Directed cellular movements are a universal feature of morphogenesis in multicellular organisms. Differential adhesion between the stationary and motile cells promotes these cellular movements to effect spatial patterning of cells. A prominent feature of Drosophila eye development is the 90 degrees rotational movement of the multicellular ommatidial precursors within a matrix of stationary cells.
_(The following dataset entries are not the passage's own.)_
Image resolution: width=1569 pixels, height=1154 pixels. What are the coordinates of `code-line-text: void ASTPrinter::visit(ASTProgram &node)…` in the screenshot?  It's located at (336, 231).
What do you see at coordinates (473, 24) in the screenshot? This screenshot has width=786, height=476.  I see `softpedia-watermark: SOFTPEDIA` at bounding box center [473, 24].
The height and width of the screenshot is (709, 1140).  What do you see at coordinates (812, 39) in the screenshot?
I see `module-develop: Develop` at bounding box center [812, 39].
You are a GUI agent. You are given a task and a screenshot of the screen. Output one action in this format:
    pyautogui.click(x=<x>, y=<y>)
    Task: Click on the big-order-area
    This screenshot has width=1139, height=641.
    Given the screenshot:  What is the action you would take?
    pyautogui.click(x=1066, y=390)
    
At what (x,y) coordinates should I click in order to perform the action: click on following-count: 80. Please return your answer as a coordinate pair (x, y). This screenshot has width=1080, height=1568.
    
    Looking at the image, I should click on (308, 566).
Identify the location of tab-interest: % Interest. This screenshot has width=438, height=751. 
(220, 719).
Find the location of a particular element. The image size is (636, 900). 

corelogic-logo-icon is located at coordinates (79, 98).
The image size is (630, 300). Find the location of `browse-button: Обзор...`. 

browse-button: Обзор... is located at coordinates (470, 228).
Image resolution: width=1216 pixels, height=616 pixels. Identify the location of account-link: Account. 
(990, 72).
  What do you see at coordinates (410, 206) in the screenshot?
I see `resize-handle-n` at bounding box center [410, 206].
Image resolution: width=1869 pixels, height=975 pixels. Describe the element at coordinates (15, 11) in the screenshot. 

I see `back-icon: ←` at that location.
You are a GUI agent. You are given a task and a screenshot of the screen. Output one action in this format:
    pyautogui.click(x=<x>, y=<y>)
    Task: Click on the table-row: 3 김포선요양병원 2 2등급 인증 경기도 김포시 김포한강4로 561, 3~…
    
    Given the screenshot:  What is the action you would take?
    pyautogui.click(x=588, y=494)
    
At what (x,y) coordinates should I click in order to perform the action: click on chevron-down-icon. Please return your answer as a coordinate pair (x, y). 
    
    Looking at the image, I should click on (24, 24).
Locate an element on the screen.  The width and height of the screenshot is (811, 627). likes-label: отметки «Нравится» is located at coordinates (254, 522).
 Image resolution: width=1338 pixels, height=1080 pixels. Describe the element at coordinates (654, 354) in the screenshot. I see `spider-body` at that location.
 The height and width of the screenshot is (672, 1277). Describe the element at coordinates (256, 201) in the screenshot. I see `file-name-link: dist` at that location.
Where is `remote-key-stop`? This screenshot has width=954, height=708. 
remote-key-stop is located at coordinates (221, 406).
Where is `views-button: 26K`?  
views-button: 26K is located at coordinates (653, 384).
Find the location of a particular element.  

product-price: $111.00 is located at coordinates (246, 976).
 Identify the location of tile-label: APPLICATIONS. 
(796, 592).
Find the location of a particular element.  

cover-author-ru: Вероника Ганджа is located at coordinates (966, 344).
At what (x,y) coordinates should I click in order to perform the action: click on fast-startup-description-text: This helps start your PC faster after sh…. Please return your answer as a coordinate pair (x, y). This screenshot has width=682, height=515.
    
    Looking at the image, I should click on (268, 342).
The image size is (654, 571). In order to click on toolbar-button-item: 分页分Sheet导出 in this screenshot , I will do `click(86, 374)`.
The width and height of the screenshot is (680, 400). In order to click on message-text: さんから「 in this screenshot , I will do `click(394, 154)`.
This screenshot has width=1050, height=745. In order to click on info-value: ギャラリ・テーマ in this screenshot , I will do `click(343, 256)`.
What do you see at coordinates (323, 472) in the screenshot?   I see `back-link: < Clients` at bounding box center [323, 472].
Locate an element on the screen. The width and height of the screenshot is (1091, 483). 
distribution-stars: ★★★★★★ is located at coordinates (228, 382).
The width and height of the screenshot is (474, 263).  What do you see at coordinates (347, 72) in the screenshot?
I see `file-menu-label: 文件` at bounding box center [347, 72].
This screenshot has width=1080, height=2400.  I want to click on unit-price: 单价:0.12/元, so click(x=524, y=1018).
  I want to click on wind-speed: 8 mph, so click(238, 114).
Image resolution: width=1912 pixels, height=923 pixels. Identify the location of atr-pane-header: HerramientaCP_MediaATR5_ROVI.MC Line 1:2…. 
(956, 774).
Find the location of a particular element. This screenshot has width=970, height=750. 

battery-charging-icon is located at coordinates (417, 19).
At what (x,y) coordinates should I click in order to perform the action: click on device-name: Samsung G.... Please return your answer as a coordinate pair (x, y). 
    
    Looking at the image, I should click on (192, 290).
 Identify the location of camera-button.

We demonstrate that the cell adhesion molecules Echinoid (Ed) and Friend of Echinoid (Fred) act throughout ommatidial rotation to modulate the degree of ommatidial precursor movement. We propose that differential levels of Ed and Fred between stationary and rotating cells at the initiation of rotation create a permissive environment for cell movement, and that uniform levels in these two populations later contribute to stopping the movement. Based on genetic data, we propose that ed and fred impart a second, independent, ;brake-like' contribution to this process via Egfr signaling. Ed and Fred are localized in largely distinct and dynamic patterns throughout rotation. However, ed and fred are required in only a subset of cells - photoreceptors R1, R7 and R6 - for normal rotation, cells that have only recently been linked to a role in planar cell polarity (PCP). This work also provides the first demonstration of a requirement for cone cells in the ommatidial rotation aspect of PCP. ed and fred also genetically interact with the PCP genes, but affect only the degree-of-rotation aspect of the PCP phenotype. Significantly, we demonstrate that at least one PCP protein, Stbm, is required in R7 to control the degree of ommatidial rotation.